In a characteristically fierce, highly provocative intervention that has ignited an intense, continent-wide debate on Pan-Africanism, the Commander-in-Chief of the Economic Freedom Fighters (EFF), Julius Malema, has thoroughly condemned the targeting of African migrants in South Africa.
Taking a direct, uncompromised jibe at both local anti-immigration pressure groups and the South African government, Malema used a high-profile press conference to mock the narrative that foreign nationals are the primary drivers of localized unemployment, following the high-stakes evacuation of 300 Ghanaians from Johannesburg.
"The Ghanaians Are Gone—Show Me the Jobs!"
Malema did not mince words, utilizing a sharp mathematical analogy to dismantle what he termed a "myth and a lie" perpetuated by populist leaders to weaponize the frustrations of unemployed local youth.
Directing his focus to the physical departure of the first state-chartered flight to Accra, the EFF leader demanded an immediate economic reality check from his compatriots:
"They tell the youth 'you are not unemployed because of us [the ruling class], go to these Africans who are taking your jobs.' Okay, the Ghanaians are gone now—300 of them. Someone must tell me, how many South Africans got those 300 jobs that were supposedly taken by the Ghanaians?
Because the foreigners have left. How many 300 jobs were created this morning after they left? It is just a myth, it is a dangerous lie which they are using to further divide us and perpetuate the exact same colonial divisions that were structurally forced on us in the past."
Accusing the Mahama Administration of a "Dishonest Overreaction"
While Malema stood firmly as a shield for African migrants inside South Africa, he was equally unsparing in his critique of President John Dramani Mahama’s emergency rescue operation.
The EFF leader argued that by executing a rapid, high-profile physical evacuation, the Ghanaian government essentially played right into the hands of a small faction of local vigilantes. He claimed that Accra’s dramatic exit framework generalized a localized law enforcement failure, creating a highly unfair global impression of South African society as a whole:
The Call for Diplomatic Patience: Malema asserted that the physical evacuation was executed "too quickly," bypassing deep, constructive bilateral engagement: "The President of Ghana should have given us some time to really deal with this matter and get to the bottom of it. We don't have to respond the same way they did. We think the Ghanaian government overreacted, and to overreact in that manner is largely dishonest."
A Failure of Law Enforcement: Acknowledging the raw fear that drove the evacuation—including a widely publicized account of a Ghanaian woman who fled because local police stood by idly while she was assaulted—Malema insisted that the solution lies in enforcing domestic laws, not clearing out fellow Africans: "The Ghana response was not necessary because it now creates the impression that we are all like that, when it is a certain section of our society that needs to be heavily contained by law enforcement."

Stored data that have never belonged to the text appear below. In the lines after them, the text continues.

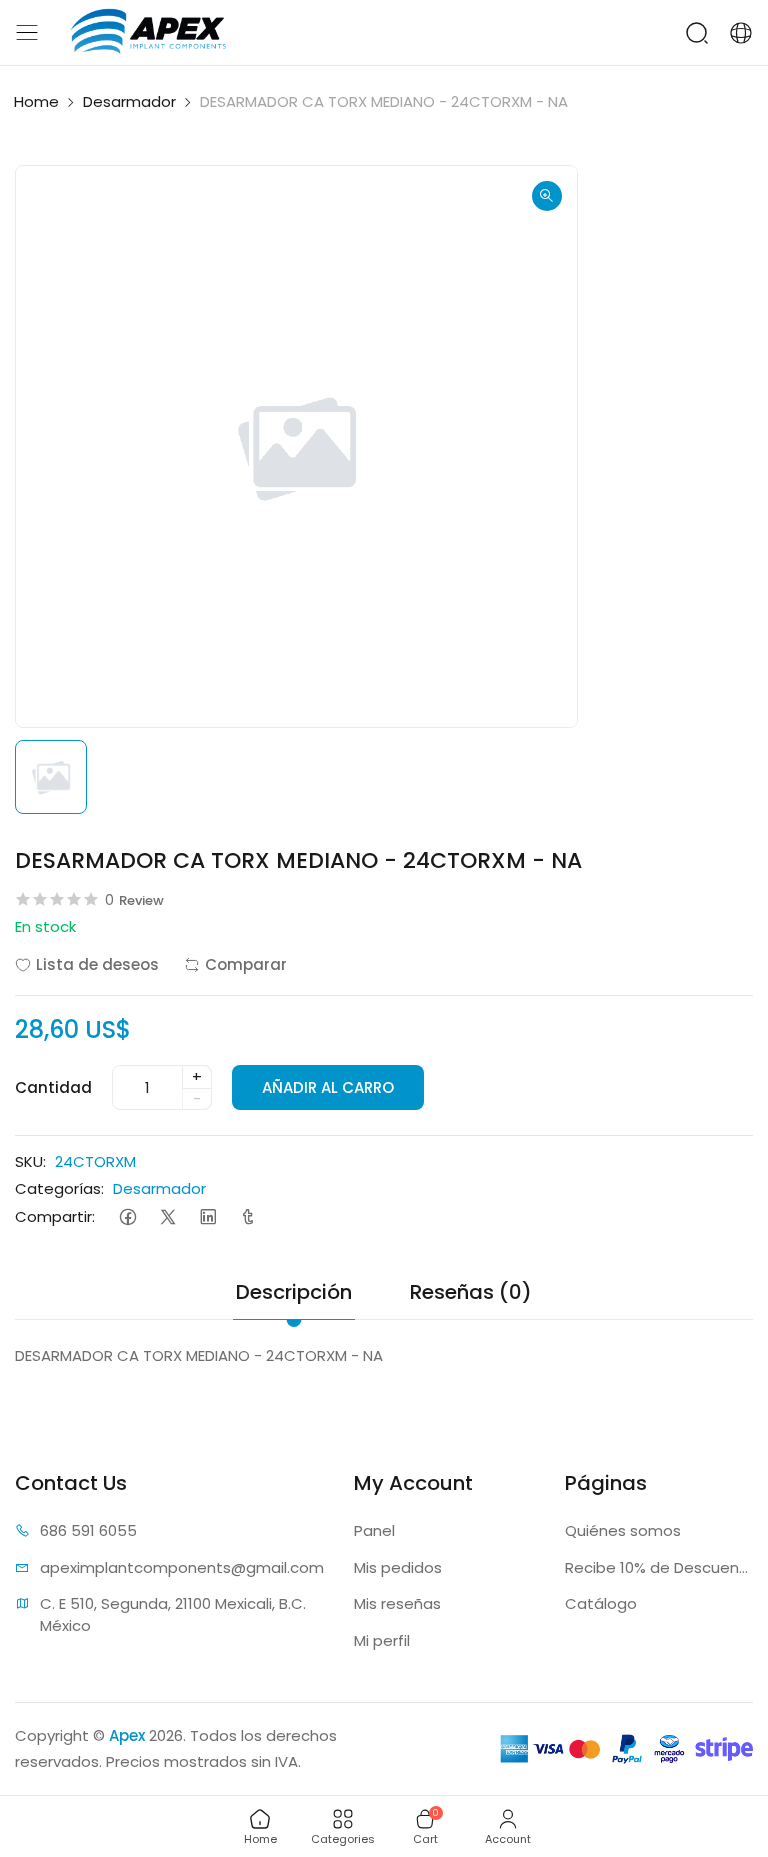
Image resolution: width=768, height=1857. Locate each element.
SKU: (30, 1161)
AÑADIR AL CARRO (328, 1087)
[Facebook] (127, 1216)
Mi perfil (382, 1640)
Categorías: (59, 1188)
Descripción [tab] (294, 1292)
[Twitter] (167, 1216)
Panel (374, 1530)
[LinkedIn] (207, 1216)
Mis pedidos (398, 1567)
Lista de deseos (97, 964)
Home (36, 101)
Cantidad (53, 1087)
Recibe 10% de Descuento (659, 1567)
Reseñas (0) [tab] (471, 1292)
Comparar (246, 964)
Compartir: (55, 1216)
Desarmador (129, 101)
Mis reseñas (397, 1603)
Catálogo (601, 1603)
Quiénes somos (623, 1530)
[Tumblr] (247, 1216)
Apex (127, 1735)
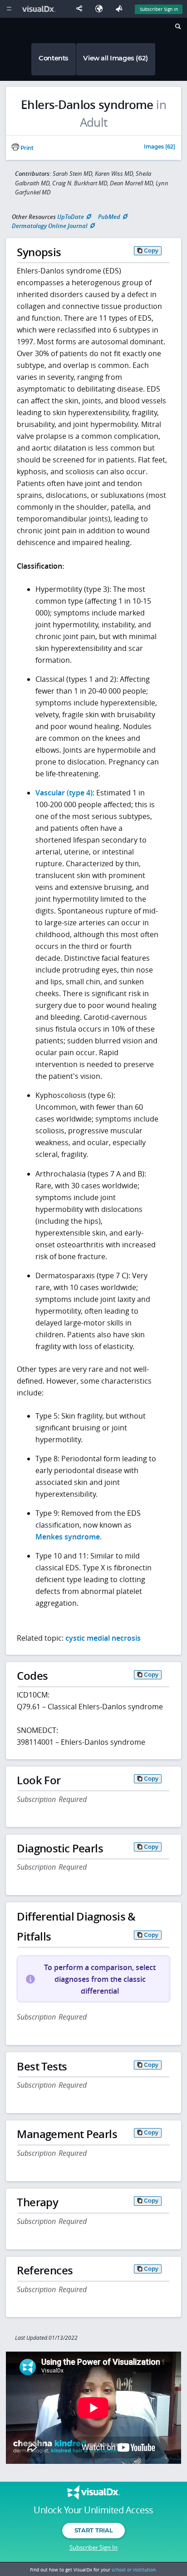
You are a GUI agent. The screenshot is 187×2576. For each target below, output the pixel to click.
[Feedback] (121, 9)
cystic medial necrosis (103, 1638)
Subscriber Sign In (159, 9)
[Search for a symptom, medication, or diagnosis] (177, 28)
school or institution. (134, 2569)
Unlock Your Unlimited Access (93, 2510)
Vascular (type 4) (64, 793)
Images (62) (159, 147)
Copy (151, 250)
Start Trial (93, 2530)
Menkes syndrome (67, 1537)
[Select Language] (101, 9)
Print (26, 148)
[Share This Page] (81, 9)
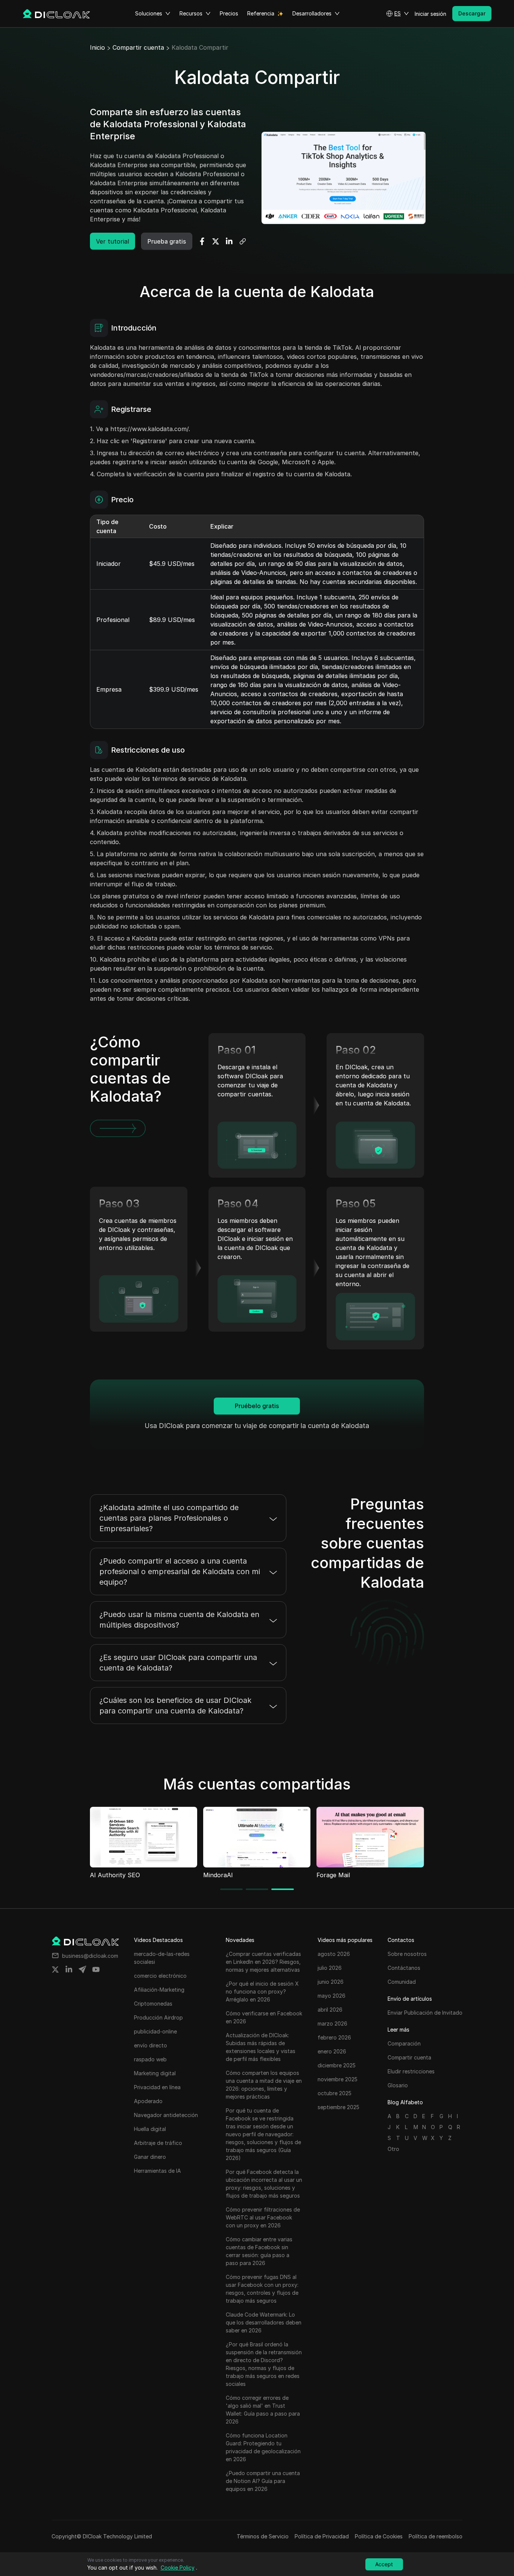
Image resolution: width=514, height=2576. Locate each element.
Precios (229, 13)
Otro (393, 2149)
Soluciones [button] (148, 13)
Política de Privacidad (322, 2536)
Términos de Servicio (263, 2536)
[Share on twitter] (55, 1969)
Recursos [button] (190, 13)
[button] (397, 13)
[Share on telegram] (82, 1969)
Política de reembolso (435, 2536)
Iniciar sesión (430, 14)
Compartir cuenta (138, 47)
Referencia (260, 13)
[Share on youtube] (96, 1969)
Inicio (97, 47)
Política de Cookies (379, 2536)
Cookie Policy (178, 2567)
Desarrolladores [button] (312, 13)
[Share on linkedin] (69, 1969)
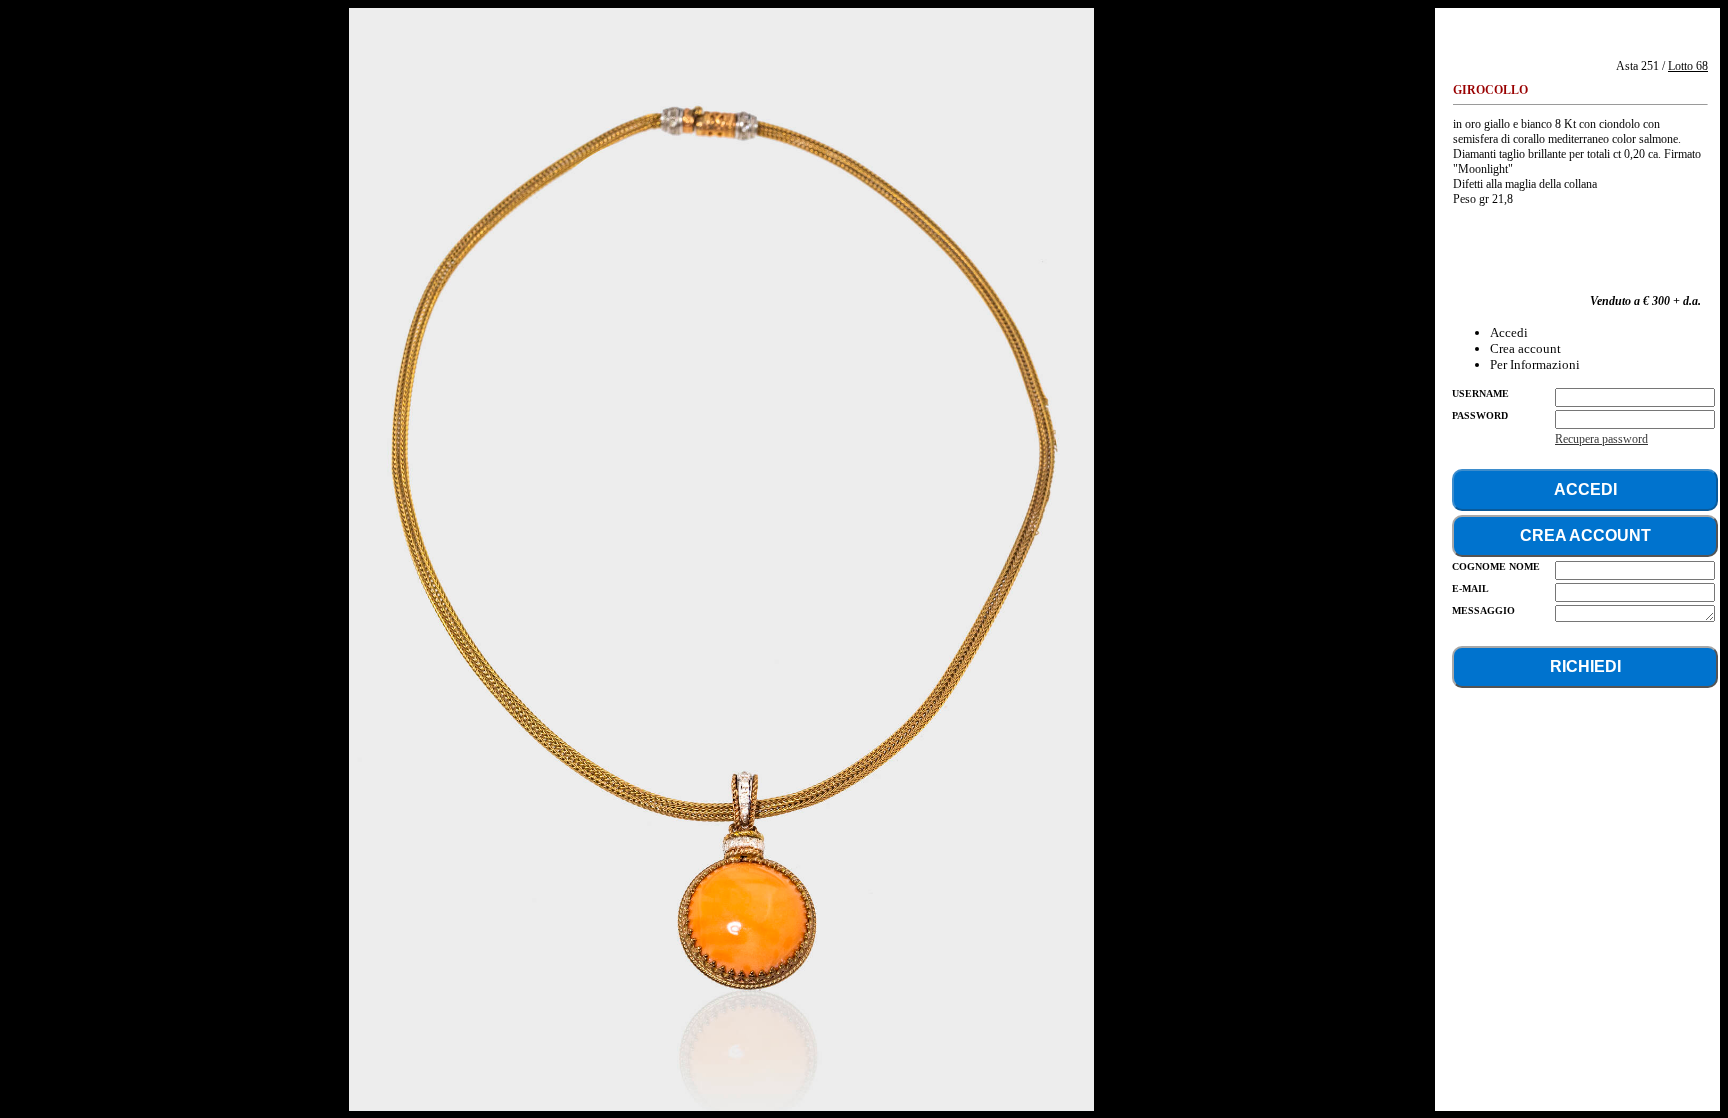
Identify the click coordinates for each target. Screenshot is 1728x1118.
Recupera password (1601, 439)
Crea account (1525, 348)
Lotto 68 (1688, 66)
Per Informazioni (1535, 364)
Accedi (1509, 332)
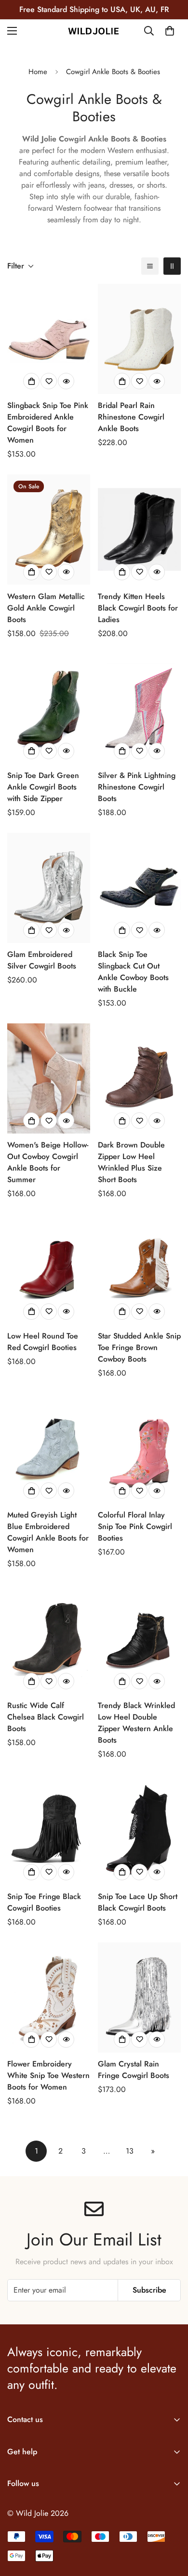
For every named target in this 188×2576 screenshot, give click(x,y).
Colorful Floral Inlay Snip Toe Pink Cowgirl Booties (135, 1526)
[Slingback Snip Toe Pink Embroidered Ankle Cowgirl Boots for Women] (48, 339)
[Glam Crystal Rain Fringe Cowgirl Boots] (139, 1997)
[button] (170, 31)
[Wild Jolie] (94, 31)
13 (130, 2150)
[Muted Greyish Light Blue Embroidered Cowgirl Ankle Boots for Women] (48, 1448)
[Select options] (31, 381)
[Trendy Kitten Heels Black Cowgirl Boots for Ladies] (139, 529)
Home (37, 71)
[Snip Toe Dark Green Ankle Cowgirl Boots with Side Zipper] (48, 709)
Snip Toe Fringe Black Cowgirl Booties (44, 1902)
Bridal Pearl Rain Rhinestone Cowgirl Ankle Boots (131, 417)
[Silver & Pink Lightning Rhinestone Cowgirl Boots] (139, 709)
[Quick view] (66, 381)
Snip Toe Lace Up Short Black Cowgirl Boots (137, 1902)
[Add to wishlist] (48, 381)
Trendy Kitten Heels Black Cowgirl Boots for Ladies (138, 608)
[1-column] (150, 266)
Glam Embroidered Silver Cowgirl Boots (41, 960)
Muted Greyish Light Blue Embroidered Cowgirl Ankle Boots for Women (48, 1532)
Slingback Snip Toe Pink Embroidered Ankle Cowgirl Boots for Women (47, 423)
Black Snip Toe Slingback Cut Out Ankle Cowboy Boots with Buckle (133, 972)
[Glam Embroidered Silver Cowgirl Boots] (48, 888)
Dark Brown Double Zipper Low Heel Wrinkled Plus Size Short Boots (131, 1162)
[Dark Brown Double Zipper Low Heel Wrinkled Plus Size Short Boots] (139, 1078)
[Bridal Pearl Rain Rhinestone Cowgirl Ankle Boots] (139, 339)
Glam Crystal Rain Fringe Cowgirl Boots (133, 2069)
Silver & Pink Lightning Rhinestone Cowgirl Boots (136, 787)
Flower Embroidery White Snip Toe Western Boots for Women (48, 2075)
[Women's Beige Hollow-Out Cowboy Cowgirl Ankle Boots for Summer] (48, 1078)
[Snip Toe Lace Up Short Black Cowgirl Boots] (139, 1829)
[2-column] (172, 266)
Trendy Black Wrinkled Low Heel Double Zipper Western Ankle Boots (136, 1723)
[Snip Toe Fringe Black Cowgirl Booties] (48, 1829)
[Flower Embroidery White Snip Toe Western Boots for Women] (48, 1997)
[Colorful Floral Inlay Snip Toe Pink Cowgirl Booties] (139, 1448)
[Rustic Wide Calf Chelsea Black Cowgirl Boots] (48, 1639)
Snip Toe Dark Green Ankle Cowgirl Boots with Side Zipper (43, 787)
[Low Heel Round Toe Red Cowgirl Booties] (48, 1269)
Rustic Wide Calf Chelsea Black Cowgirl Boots (45, 1717)
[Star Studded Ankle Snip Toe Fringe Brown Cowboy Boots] (139, 1269)
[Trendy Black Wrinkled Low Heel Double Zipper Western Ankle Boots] (139, 1639)
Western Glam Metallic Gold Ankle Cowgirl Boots (46, 608)
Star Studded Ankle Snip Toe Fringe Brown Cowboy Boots (139, 1347)
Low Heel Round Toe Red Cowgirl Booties (42, 1341)
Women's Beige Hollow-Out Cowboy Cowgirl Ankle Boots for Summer (47, 1162)
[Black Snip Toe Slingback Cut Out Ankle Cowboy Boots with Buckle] (139, 888)
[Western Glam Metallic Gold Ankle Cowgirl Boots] (48, 529)
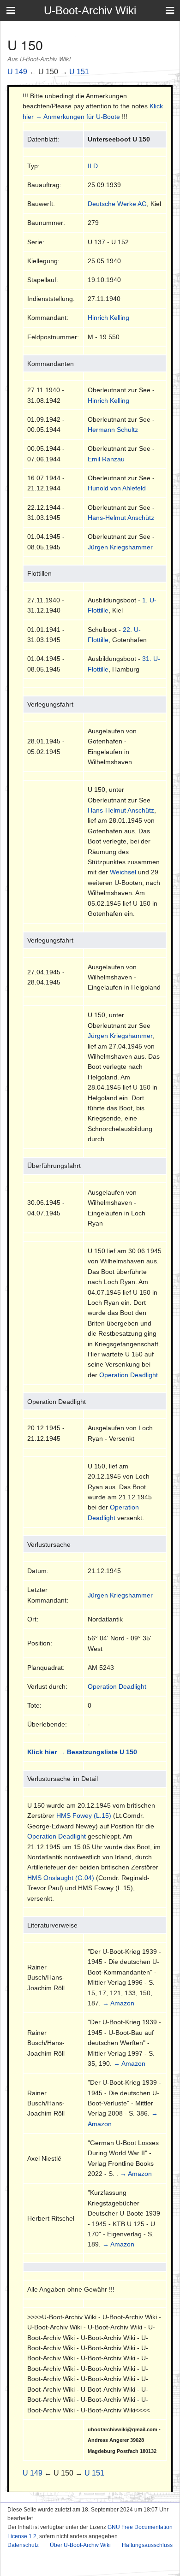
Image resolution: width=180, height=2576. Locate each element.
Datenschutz (23, 2545)
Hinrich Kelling (108, 317)
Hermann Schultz (113, 429)
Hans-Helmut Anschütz (121, 517)
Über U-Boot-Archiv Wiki (80, 2545)
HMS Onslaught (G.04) (60, 1877)
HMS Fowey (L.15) (83, 1815)
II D (93, 166)
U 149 (17, 72)
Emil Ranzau (106, 459)
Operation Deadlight (128, 1375)
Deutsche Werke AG (117, 203)
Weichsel (123, 872)
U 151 (79, 72)
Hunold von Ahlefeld (117, 488)
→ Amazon (118, 2003)
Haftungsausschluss (147, 2545)
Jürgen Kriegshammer (120, 547)
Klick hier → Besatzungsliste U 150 (82, 1752)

MALEMA'S PAN-AFRICAN DISCOURSE AT A GLANCE:
┌───────────────────────────────┐ ┌───────────────────────────────┐
│ DOMESTIC CRITIQUE │ │ DIPLOMATIC REBUKE │
├───────────────────────────────┤ ├───────────────────────────────┤
│ • Mass unemployment is a state│ ── │ • Ghana's rapid evacuation │
│ failure, not a migrant issue│ ── │ was a "dishonest overreact" │
│ • Expelling 300 traders caps │ │ • Generalizes South Africans │
│ zero structural job growth │ │ instead of targeting mobs │
└───────────────────────────────┘ └───────────────────────────────┘
The ideological friction points are intensifying, especially after South African immigration authorities dropped a highly controversial claim ahead of the flight's departure, asserting that only 10 of the 300 Ghanaian evacuees possessed fully legal immigration status, while the remaining 290 had allegedly overstayed or lacked proper documentation.